A verbatim reproduction of all the entries is needed.

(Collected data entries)
======
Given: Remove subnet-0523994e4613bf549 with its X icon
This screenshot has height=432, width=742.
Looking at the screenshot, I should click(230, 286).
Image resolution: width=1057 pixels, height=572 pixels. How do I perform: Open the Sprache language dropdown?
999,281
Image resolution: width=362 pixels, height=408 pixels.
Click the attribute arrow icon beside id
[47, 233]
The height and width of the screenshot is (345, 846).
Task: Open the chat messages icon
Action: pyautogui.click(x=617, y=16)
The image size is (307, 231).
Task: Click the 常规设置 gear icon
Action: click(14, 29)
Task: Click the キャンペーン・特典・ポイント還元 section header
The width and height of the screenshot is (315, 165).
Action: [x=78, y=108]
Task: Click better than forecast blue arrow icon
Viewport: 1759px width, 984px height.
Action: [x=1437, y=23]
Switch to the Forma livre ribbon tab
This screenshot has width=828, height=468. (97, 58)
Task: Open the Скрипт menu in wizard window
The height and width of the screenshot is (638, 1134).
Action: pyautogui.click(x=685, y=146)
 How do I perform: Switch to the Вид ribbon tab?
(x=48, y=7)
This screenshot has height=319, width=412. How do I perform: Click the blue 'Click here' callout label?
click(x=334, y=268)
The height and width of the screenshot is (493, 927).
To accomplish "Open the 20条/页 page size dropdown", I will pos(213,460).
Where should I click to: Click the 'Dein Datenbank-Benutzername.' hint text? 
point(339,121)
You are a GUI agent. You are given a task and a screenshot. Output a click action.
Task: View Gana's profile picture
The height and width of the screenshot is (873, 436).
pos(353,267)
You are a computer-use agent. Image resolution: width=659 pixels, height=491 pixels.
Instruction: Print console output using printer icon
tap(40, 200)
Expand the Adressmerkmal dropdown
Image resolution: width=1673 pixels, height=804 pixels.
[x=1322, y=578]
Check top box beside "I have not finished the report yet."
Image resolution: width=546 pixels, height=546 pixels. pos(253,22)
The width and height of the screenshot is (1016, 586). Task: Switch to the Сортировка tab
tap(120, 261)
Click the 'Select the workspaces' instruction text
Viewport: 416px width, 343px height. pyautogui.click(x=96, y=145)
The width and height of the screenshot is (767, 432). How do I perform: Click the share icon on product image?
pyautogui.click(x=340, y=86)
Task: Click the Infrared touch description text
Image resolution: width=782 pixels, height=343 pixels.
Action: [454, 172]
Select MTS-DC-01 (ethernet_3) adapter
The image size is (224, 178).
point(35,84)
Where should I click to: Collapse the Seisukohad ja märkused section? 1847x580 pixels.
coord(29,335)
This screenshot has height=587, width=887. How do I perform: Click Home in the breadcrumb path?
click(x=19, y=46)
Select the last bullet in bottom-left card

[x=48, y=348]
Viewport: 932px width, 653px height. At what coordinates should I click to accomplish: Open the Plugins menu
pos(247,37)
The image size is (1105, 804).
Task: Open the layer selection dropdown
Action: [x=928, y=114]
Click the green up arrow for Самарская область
======
**Response below:**
Given: Remove subnet-0523994e4613bf549 with its X icon
This screenshot has height=432, width=742.
Looking at the screenshot, I should click(230, 286).
Image resolution: width=1057 pixels, height=572 pixels. How do I perform: Open the Sprache language dropdown?
999,281
Image resolution: width=362 pixels, height=408 pixels.
Click the attribute arrow icon beside id
[47, 233]
The height and width of the screenshot is (345, 846).
Task: Open the chat messages icon
Action: pyautogui.click(x=617, y=16)
The image size is (307, 231).
Task: Click the 常规设置 gear icon
Action: click(14, 29)
Task: Click the キャンペーン・特典・ポイント還元 section header
The width and height of the screenshot is (315, 165).
Action: [x=78, y=108]
Task: Click better than forecast blue arrow icon
Viewport: 1759px width, 984px height.
Action: [x=1437, y=23]
Switch to the Forma livre ribbon tab
This screenshot has width=828, height=468. (97, 58)
Task: Open the Скрипт menu in wizard window
The height and width of the screenshot is (638, 1134).
Action: pyautogui.click(x=685, y=146)
 How do I perform: Switch to the Вид ribbon tab?
(x=48, y=7)
This screenshot has height=319, width=412. How do I perform: Click the blue 'Click here' callout label?
click(x=334, y=268)
The height and width of the screenshot is (493, 927).
To accomplish "Open the 20条/页 page size dropdown", I will pos(213,460).
Where should I click to: Click the 'Dein Datenbank-Benutzername.' hint text? 
point(339,121)
You are a GUI agent. You are given a task and a screenshot. Output a click action.
Task: View Gana's profile picture
The height and width of the screenshot is (873, 436).
pos(353,267)
You are a computer-use agent. Image resolution: width=659 pixels, height=491 pixels.
Instruction: Print console output using printer icon
tap(40, 200)
Expand the Adressmerkmal dropdown
Image resolution: width=1673 pixels, height=804 pixels.
[x=1322, y=578]
Check top box beside "I have not finished the report yet."
Image resolution: width=546 pixels, height=546 pixels. pos(253,22)
The width and height of the screenshot is (1016, 586). Task: Switch to the Сортировка tab
tap(120, 261)
Click the 'Select the workspaces' instruction text
Viewport: 416px width, 343px height. pyautogui.click(x=96, y=145)
The width and height of the screenshot is (767, 432). How do I perform: Click the share icon on product image?
pyautogui.click(x=340, y=86)
Task: Click the Infrared touch description text
Image resolution: width=782 pixels, height=343 pixels.
Action: [454, 172]
Select MTS-DC-01 (ethernet_3) adapter
The image size is (224, 178).
point(35,84)
Where should I click to: Collapse the Seisukohad ja märkused section? 1847x580 pixels.
coord(29,335)
This screenshot has height=587, width=887. How do I perform: Click Home in the breadcrumb path?
click(x=19, y=46)
Select the last bullet in bottom-left card

[x=48, y=348]
Viewport: 932px width, 653px height. At what coordinates should I click to accomplish: Open the Plugins menu
pos(247,37)
The image size is (1105, 804).
Task: Open the layer selection dropdown
Action: [x=928, y=114]
Click the green up arrow for Самарская область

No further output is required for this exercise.